__TASK INSTRUCTIONS__
1. According to the homily on the rich man and Lazarus, in what year did Pope John Paul II visit New York City?
2. In the homily on the rich man and Lazarus, Pope John Paul II asks whether the rich man was condemned for certain reasons and then answers "No." List every reason his question proposes.
3. Write the next part of the homily on the rich man and Lazarus, beginning after its final sentence.

__SELECTION__

-- Begin --

Why Was the Rich Man Condemned?

(September 30, 2007)

Bottom line: He did not pay attention to the other man.

When Pope John Paul II visited New York City in 1979, he gave a powerful reflection on the rich man and Lazarus. The rich man - as we heard in today's Gospel - dressed in fashionable clothes and ate wonderful meals every day. Meanwhile a destitute man named Lazarus looked on longingly. He would have been happy with table scraps, but the rich man fed those to his dogs. When the two men died, things were reversed: Lazarus found consolation and the rich man found torment. After summarizing the parable, Pope John Paul asked why the rich man was condemned. "Was the rich man condemned because he had riches, because he abounded in earthly possessions, because he 'dressed in purple and linen and feasted sumptuously every day'?" The Holy Father answered, "No." It was not for wealth that the rich man was condemned. Here is the reason. I ask you to listen carefully to the Holy Father's words:

"The rich man was condemned because he did not pay attention to the other man, because he failed to take notice of Lazarus, the person who sat at his door and who longed to eat the scraps from his table. Nowhere does Christ condemn the mere possession of earthly goods as such. Instead, He pronounces very harsh words against those who use their possessions in a selfish way, without paying attention to the needs of others."

The rich man did not pay attention to the other man. These words are meant for us. Now, you and I probably do not consider ourselves rich. In comparison to our neighbor Bill Gates we are not. All of us together would have only a tiny fraction of his net worth. Still, in comparison to most of the people on the planet we are fabulously wealthy. We enjoy warm clothes and buildings with central heating - even air conditioning. Very few people here worry about not getting enough calories. On the contrary, most of us worry about getting too many. And even the person who works for minimum wage earns more in a day than most people in the world earn in a week. I know that many of our families are in debt and are struggling, but we must also recognize that we have opportunities which others envy. Pope John Paul spoke directly to us who have so much. "We cannot stand idly by," he said, "enjoying our own riches and freedom, if, in any place, the Lazarus of the 20th century stands at our doors."

-- End --

__DATASET EXCERPT__
-- Begin --

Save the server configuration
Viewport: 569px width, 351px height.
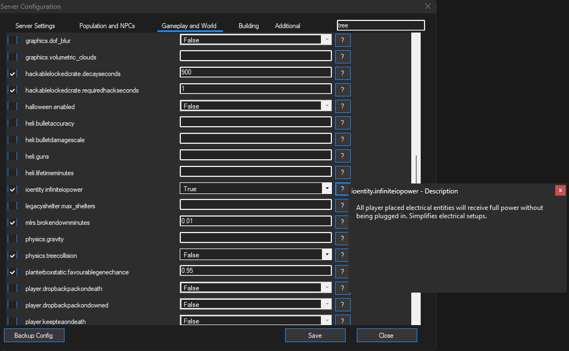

-- End --

__ANSWERS FOR THE EXERCISE__
1. 1979

2.
- Because he had riches
- Because he abounded in earthly possessions
- Because he "dressed in purple and linen and feasted sumptuously every day"

3.
Now, this does not mean that we have to take the world's problems on our shoulders. You and I have enough problems of our own without trying to solve other people's. But we can lend a helping hand. Last month I spoke to you about the needs of people in Peru, especially after the terrible earthquake. You responded beautifully and I am able to bring not only your financial help, but your prayers and solidarity.

That is the kind of thing the Holy Father was talking about: not isolating ourselves, but finding effective means of solidarity - of really paying attention to the other person. It is not just a matter of contributing to a collection - although that is important. It means sharing our gifts, above sharing our love. The pope warned parents about giving their children all kinds of material things, but not giving them love. Those things, said the Holy Father, will turn to "dust and ashes in their mouths if they do not experience love."

When we give something, we should try to say a little prayer: Lord, may my gift help this other person. May it not only bring joy. May it bring that person closer to you. We want to give our own children the very best we can. That means we want them to have God. The rich man had everything, but he did not have God. The poor man lacked everything, but he had God. Jesus makes it clear who was better off.

When I go to Peru tonight, I want to bring not only your financial help, but your prayers and love. So many of you have expressed your concern for needy children and families after the earthquake. A few weeks ago, I told you about the priests in Pisco, the city closest to the epicenter of the earthquake. They lost their church and their rectory. They are saying Mass in the town square and using a tent for a make-shift office, as they tend to the overwhelming material and spiritual needs of their parishioners. Your solidarity will mean a lot to Fr. Alfonso and Fr. Javier - and to the Vincentian Sisters who suffered so much during the earthquake. If it is possible, I hope to spend a few days in Pisco. I don't want to be one more problem for the priests and Sisters, but I do want to communicate your prayers and love.

We live in a world which has shrunk. The poor are right at our doorstep. We cannot help them all, but we can help some. As the pope reminded us, the important thing is that we pay attention to the other man. He is like you and me: He needs love - that is, he needs God. Lazarus is at our doorstep. May we pay proper attention to him so that one day he will welcome us into heaven along with Abraham and all the saints.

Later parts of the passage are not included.